Accuracy Per Pollster

Finally, I hope to build a predictive model for the upcoming local elections’ results using the results found by different pollster, so I thought that the historical performance of different pollsters will be a good reference point. For this ranking, I simply took the average of the firms’ accuracy for the races they made predictions for.

june2015join <- june2015
june2015join$Pollster <- rownames(june2015join)
june2015join <- june2015join[,-(1:6)]

join1 <- full_join(accuracyPresidential[,-c(1,3)], june2015join, by = "Pollster")

November2015join <- November2015
November2015join$Pollster <- rownames(November2015)
November2015join <- November2015join[,-(1:6)]

pollster.accuracy <- full_join(join1, November2015join, by = "Pollster")

colnames(pollster.accuracy) <- c("Pollster", "Presidential2018", "June2015", "November2015")


pollster.accuracy1 <- as.matrix(pollster.accuracy[2:4]) 
pollster.accuracy$Average <- rowMeans(pollster.accuracy1, na.rm=T)
pollster.accuracy <- pollster.accuracy[-which(pollster.accuracy$Pollster == "Election"),]

pollster.avg.acc <- ldply(split(pollster.accuracy[c(1,5)], pollster.accuracy$Pollster), function(x){mean(x[,2])})

colnames(pollster.avg.acc) <- c("Pollster", "Average")
ggplot(data = pollster.avg.acc) + 
    geom_col(aes(x = reorder(Pollster, -Average, sum), y = Average, fill = Average)) + 
    coord_flip() + 
    ylab("Distance From Actual Result") +
    xlab("Pollster")+  
    theme_light()+ 
    scale_fill_gradient2(low="Green", high="red", mid = "Orange", midpoint = 210)+
    labs(title = "Historic Average Accuracy Per Firm")+
    guides(fill=guide_legend(title="Average Accuracy"))

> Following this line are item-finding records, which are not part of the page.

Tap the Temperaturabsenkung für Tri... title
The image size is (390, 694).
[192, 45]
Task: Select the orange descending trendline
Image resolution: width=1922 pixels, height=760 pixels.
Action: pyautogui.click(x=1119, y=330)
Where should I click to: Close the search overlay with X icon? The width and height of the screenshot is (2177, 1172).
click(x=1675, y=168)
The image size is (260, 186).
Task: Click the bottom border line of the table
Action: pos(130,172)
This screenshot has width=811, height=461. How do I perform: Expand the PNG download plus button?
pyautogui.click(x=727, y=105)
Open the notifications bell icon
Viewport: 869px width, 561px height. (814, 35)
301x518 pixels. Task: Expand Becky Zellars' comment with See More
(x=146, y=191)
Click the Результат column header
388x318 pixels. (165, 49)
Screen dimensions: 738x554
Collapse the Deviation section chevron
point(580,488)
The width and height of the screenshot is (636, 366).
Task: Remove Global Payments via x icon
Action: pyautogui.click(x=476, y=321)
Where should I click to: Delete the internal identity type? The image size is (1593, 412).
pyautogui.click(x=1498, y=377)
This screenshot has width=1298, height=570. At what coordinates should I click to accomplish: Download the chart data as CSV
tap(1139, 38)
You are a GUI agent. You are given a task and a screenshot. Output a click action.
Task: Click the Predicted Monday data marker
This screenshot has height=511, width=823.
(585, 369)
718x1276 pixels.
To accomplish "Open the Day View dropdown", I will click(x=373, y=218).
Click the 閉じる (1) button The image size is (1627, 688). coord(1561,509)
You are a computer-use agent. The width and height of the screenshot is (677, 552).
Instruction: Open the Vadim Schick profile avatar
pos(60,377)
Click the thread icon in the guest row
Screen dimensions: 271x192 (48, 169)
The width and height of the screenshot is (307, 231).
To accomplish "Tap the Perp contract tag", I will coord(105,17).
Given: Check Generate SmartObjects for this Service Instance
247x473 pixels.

kable(pollster.avg.acc, caption = "Average accuracy per firm for the last 3 elections")
Table 1: Average accuracy per firm for the last 3 elections
Pollster Average
A&G 10.44240
AKAM 80.83240
ANAR 6.77080
AndyAr 8.41280
CHP 58.09000
Denge 36.45160
Foresight 8.23000
Gezici 49.44707
IYIP 783.84000
KamuAR 116.99280
Konda 36.67573
Konsensus 74.32620
Kurd Tek 136.79440
MAK 45.97573
Mediar 170.93000
MetroPoll 39.43460
OPTIMAR 13.67000
ORC 43.46307
PIAR 380.90000
Plus Mayak 82.77000
Politic’s 52.23000
REMRES 220.14500
SONAR 105.77573

Next steps

If I get time and more data in the future, I hope to improve the current ranking of pollsters. Simply averaging the accuracy results of each pollster without nessecarily accounting for time left until the election, the number of polls done by the pollster and the sample size used by the pollster, I admit, is a bit misleading.

I will probably get this partially done when I start predictive models as I would like to use some bayesian methods and such prior information can be quite relevant.